En efecto, el pasado sexenio se caracterizó, entre otras cosas, por la proliferación de delitos y el incremento exasperante en los niveles de violencia, pero también por una disminución en el número de culpables legales, como se deriva del hecho de que sólo 12 por ciento de los presuntos delincuentes detenidos en el contexto de la guerra contra el narcotráfico
han recibido sentencia y que casi tres cuartas partes de ellos fueron liberados, ya sea por deficiencias en la integración de las acusaciones, por falta de pruebas, por corrupción judicial o por una combinación de esos factores. Tales cifras son consistentes con un panorama general en que sólo una quinta parte de los actos ilícitos cometidos derivó en una averiguación previa; de esa proporción, sólo una décima parte se tradujo en la consignación ante un juez, y apenas uno por ciento del total de los delitos fue objeto de una sentencia judicial.

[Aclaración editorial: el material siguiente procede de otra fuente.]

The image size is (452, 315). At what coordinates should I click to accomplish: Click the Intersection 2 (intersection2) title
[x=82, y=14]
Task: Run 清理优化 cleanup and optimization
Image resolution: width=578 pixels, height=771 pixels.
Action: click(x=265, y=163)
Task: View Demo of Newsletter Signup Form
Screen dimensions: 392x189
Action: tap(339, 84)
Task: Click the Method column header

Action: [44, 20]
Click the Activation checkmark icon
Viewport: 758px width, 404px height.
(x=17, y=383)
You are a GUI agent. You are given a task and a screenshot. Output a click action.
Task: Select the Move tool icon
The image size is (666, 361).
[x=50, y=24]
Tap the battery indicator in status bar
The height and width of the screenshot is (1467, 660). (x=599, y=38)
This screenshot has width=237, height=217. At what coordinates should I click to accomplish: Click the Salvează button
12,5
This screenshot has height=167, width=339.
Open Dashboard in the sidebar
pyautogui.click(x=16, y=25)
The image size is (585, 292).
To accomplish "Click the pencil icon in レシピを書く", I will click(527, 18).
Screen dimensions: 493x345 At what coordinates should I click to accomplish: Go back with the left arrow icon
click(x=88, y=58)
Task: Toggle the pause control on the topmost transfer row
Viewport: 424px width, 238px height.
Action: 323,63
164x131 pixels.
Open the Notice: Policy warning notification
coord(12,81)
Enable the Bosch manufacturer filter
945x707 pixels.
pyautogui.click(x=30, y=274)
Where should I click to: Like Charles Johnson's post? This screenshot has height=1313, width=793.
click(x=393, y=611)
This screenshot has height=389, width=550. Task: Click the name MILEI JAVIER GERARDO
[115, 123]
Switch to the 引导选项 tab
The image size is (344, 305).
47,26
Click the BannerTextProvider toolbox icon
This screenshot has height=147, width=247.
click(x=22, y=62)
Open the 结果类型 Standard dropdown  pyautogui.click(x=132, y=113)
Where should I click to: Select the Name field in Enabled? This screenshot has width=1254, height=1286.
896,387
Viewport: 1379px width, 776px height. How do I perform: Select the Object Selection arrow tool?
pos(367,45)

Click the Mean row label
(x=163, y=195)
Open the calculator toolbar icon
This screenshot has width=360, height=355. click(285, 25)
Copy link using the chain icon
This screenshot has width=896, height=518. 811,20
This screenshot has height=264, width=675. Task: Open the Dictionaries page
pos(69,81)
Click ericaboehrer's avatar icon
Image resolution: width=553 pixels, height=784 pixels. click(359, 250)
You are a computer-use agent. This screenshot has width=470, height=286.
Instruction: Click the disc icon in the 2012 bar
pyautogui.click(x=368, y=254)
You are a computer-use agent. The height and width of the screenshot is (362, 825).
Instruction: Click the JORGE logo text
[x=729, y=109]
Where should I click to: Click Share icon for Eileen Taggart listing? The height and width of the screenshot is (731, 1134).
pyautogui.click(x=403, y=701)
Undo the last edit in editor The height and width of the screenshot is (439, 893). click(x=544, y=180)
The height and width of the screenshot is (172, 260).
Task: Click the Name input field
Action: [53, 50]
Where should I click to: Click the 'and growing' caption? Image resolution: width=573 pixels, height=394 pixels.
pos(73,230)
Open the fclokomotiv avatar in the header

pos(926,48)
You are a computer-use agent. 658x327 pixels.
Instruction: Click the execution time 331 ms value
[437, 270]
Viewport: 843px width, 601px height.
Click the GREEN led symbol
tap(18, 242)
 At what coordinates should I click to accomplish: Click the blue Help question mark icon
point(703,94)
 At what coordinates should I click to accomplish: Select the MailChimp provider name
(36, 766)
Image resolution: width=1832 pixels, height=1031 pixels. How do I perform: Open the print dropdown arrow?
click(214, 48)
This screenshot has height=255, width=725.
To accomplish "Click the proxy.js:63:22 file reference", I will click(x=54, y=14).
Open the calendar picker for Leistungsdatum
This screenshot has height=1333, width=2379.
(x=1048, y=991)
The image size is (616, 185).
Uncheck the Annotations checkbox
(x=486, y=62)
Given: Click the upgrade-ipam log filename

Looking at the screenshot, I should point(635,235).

Además de la persistencia y profundización de esas deficiencias estructurales en los mecanismos de procuración e impartición de justicia, la última administración panista se caracterizó por el uso faccioso de la ley, la conversión de las procuradurías en instrumentos de golpeteo político, la manipulación de pruebas, documentos y testimonios y la invención de acusaciones y la fabricación de culpables, que derivaron en aprehensiones de diversos funcionarios: así ocurrió, por ejemplo, en el caso del llamado michoacanazo, que derivó en la detención de una treintena de funcionarios estatales y municipales, todos los cuales fueron puestos en libertad, a la postre, por falta de pruebas. Otro tanto sucedió con la llamada operación limpieza
, en el contexto de la cual se detuvo a 25 funcionarios federales, de los cuales sólo 13 fueron acusados formalmente, y la mayoría de ellos ya fueron liberados.
Ciertamente, los altos niveles de impunidad, el uso indebido de los mecanismos de justicia y la falta de rigor y de pulcritud en las investigaciones no son elementos privativos de las administraciones panistas, sino males endémicos del sistema de procuración e impartición de justicia del país, heredados de los gobiernos priístas, y llevados a niveles grotescos por las presidencias del blanquiazul. La actual situación de violencia descontrolada y quiebre del estado de derecho –que persiste a pesar de que el actual gobierno se empeñe en no hablar de ella– no podrá ser superada en la medida en que no se revierta el derrumbe institucional que le dio origen y se sancione a los principales responsables de ese deterioro.